Many health plans also use claims data to establish trends. HEDIS data exemplifies this use. For example, we know that dilated retinal exams (DRE) for patients with diabetes are important. Therefore, we track this service as an important measure and it is commonly used to assess health plan and provider performance.

When we fail to achieve our targeted goal (in this case, the number of diabetic patients getting DREs), we educate the population as to the need. We also educate, and sometimes punish, providers that fail to meet the HEDIS standard. Would it perhaps be better to transition from the HEDIS population measure to health plan specific goals once we have used HEDIS to identify a trend? By this I mean once DRE has been identified as an opportunity by the health plan, shift away from the use of generic responses such as education and move toward identifying the patients that should have had, but have not had, their DRE. Then we could identify the specific issues for those who did not have the exam and identify and remove barriers that have kept them from getting their DRE, as appropriate. Following this approach, we just might find out that the patient had actually had the exam and/or did not need the exam if, for instance, the patient is already blind. By setting specific goals, we will know whether or not the DRE is indicated. Claims data is often lacking in this level of detail.

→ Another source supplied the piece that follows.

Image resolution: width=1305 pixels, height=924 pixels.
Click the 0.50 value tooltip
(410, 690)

It appears to be a human issue to pass general rules to address specific issues. A more effective path to improvement is to identify the specific issues and address them.

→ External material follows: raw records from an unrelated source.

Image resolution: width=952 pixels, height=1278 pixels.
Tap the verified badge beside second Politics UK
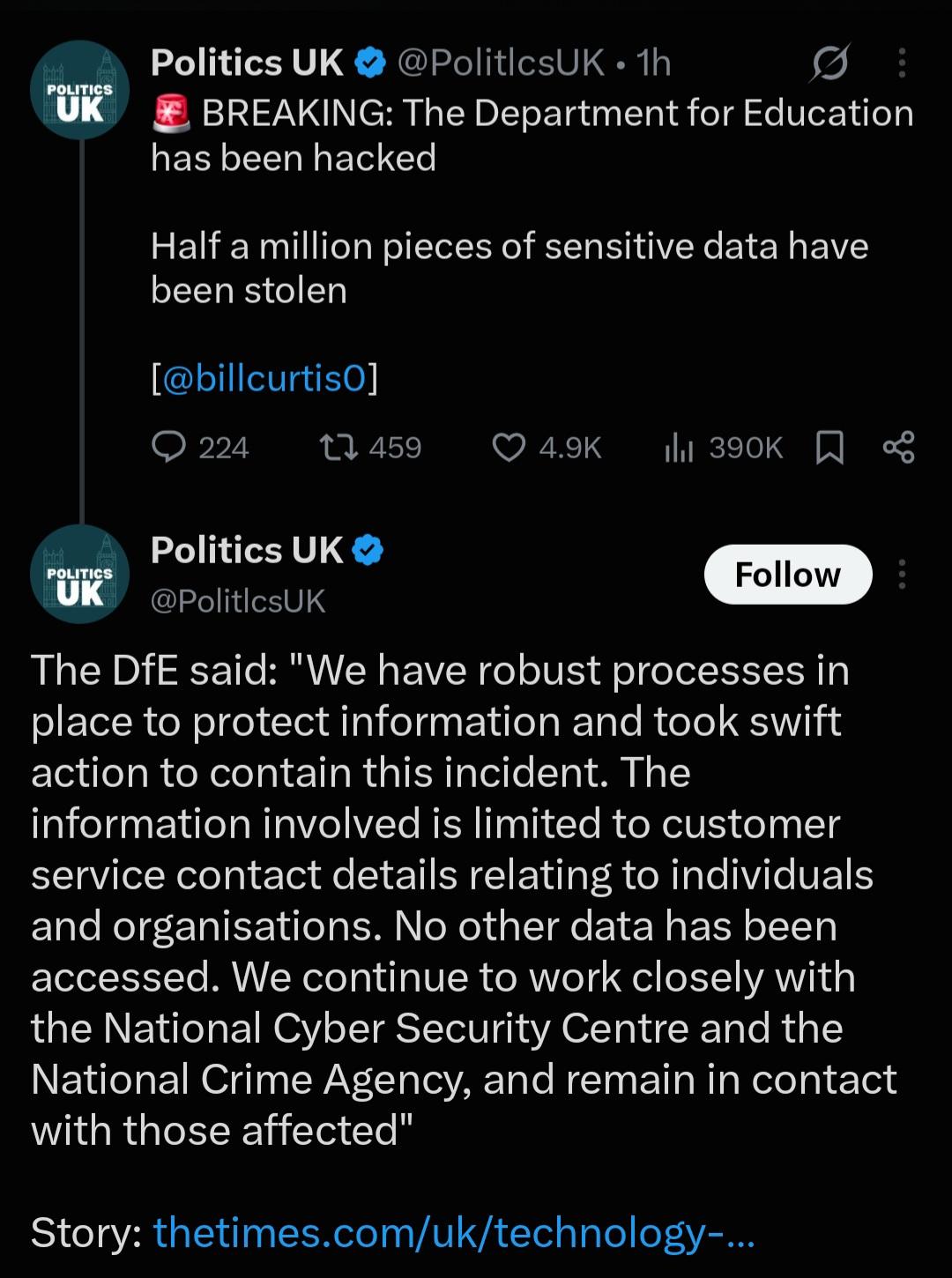368,550
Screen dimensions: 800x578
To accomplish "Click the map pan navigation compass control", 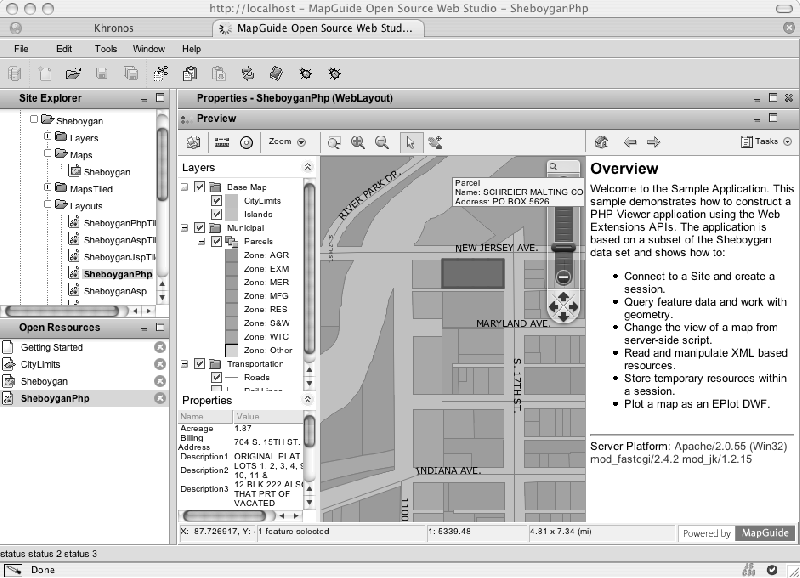I will [563, 306].
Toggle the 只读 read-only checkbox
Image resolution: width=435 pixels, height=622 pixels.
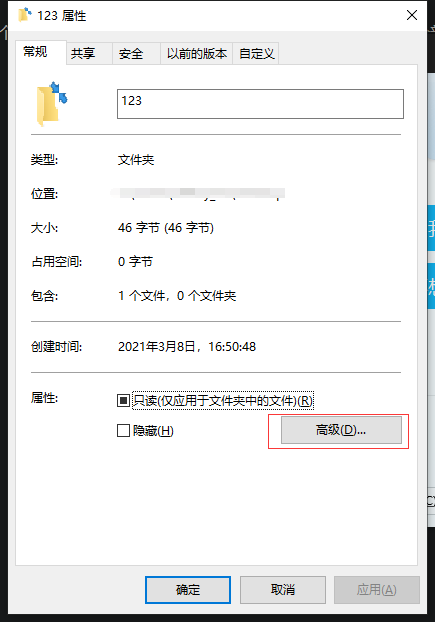[123, 400]
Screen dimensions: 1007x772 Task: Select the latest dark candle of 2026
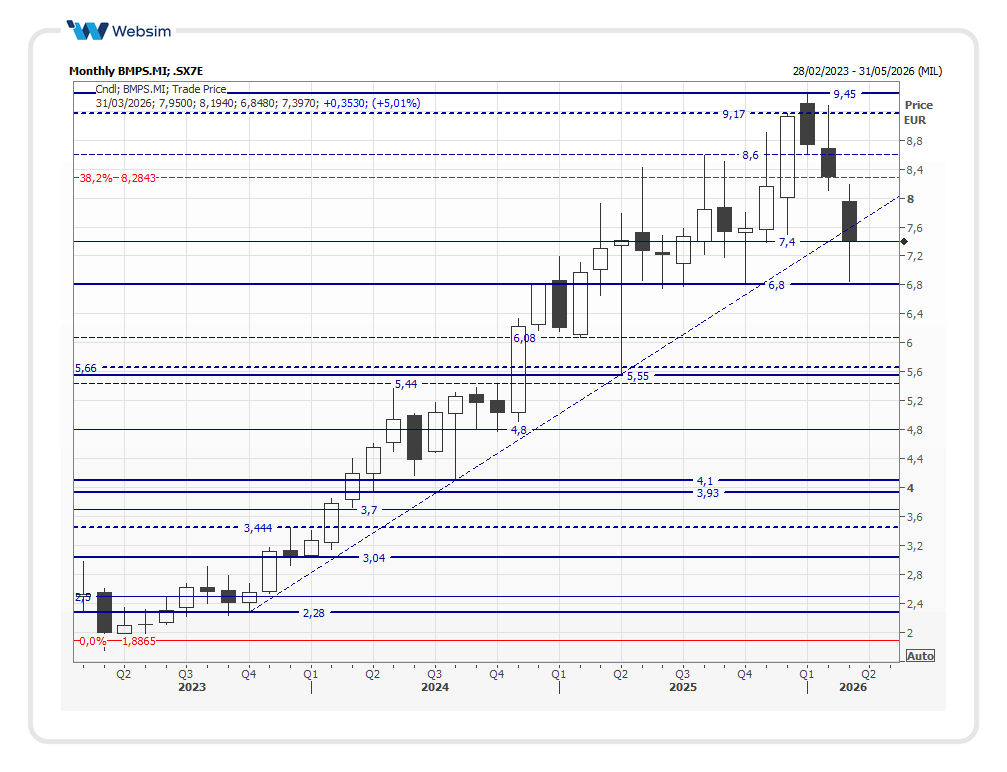(849, 221)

In this, my self-declared Year of the Patient, I look forward to your continued thoughts, feedback and suggestions. Can we get there? What will it take to make this paradigm shift? Will it be like turning around the Titanic? Let’s hope not!

You can reach me directly at healthexecforum@healthintegrated.com, or comment directly in the blog.

As always, thanks for reading and for your input.

George Martin, MD



4 Responses to “2012: The Year of the Patient?”

  1. Year of the patient? Nicely done.

    I think you are highlighting a few of the challenges with population health managment. Population measures improve by helping one unique person at a time. For the majority of healthcare, this happens in a one-on-one setting unless your covered lives happen to belong to the same tribe (borrowed term from Seth Godin who writes extensively on modern “Tribes”).

    Unfortunately, most population health programs assume their covered lives are part of the same tribe that cares about the same things they do like, DRE’s. Our tools and processes must bridge this tribal gap if we are to make progress on a population level. The new medical homes must be integrated into the tribes they serve for maximum efficiency and effectiveness.

  2. George Martin, MD says:

    Agreed. And still we resist understanding our member’s (customer’s) needs by simply asking them.

  3. Denise Dapice says:

    I applaud you on your uncomplicated common sense approach to improving patient service. So many healthcare executives become so mired in performance goal setting that the most obvious solutions fly under the radar.

  4. George Martin, MD says:

    So true. We do get caught up in analysis paralysis and what ifs. I do believe we need to return to basics and common sense to resolve many of our healthcare issues.